WORK TO COMPLETE:
Among the lines below, keep only those from the one containing "Stainless Steel (766, 113)" through the one containing "Annual Report (673, 1278)", and reproduce them exactly.

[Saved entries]
★ ★ ★ ★

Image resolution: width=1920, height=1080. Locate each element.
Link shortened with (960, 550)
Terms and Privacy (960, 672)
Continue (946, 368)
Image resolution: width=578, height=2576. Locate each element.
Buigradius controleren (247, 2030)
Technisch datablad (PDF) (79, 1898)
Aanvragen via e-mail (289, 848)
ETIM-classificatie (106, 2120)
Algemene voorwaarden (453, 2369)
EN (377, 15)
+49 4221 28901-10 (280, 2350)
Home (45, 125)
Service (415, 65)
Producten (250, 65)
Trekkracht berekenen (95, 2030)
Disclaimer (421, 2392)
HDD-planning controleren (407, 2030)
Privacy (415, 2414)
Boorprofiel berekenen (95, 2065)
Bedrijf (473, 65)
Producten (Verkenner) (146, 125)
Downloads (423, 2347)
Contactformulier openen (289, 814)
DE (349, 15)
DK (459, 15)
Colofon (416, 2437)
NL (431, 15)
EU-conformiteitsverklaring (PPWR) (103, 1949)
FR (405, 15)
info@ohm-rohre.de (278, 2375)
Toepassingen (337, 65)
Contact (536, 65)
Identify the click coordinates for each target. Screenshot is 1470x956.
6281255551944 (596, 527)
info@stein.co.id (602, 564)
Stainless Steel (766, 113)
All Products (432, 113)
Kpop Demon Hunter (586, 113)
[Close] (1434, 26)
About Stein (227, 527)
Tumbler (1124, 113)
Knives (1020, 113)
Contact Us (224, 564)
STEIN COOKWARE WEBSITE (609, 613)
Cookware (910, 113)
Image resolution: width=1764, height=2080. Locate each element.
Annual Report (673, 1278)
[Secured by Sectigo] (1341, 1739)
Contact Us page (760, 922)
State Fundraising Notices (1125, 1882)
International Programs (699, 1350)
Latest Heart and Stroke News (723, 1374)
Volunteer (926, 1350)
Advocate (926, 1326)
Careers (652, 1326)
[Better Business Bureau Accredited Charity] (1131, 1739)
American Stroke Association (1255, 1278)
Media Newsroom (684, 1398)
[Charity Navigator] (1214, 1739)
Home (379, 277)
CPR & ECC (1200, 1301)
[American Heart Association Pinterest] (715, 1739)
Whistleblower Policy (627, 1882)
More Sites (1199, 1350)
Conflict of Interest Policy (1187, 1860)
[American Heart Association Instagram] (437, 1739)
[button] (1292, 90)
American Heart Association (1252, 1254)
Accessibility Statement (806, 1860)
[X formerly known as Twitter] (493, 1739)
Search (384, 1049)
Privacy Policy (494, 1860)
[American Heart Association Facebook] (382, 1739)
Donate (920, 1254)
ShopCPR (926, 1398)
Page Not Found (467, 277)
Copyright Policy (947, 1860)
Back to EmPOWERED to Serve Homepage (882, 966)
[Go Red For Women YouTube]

★ ★ ★ ★

EXERCISE SOLUTION:
Stainless Steel (766, 113)
All Products (432, 113)
Kpop Demon Hunter (586, 113)
[Close] (1434, 26)
About Stein (227, 527)
Tumbler (1124, 113)
Knives (1020, 113)
Contact Us (224, 564)
STEIN COOKWARE WEBSITE (609, 613)
Cookware (910, 113)
Image resolution: width=1764, height=2080. Locate each element.
Annual Report (673, 1278)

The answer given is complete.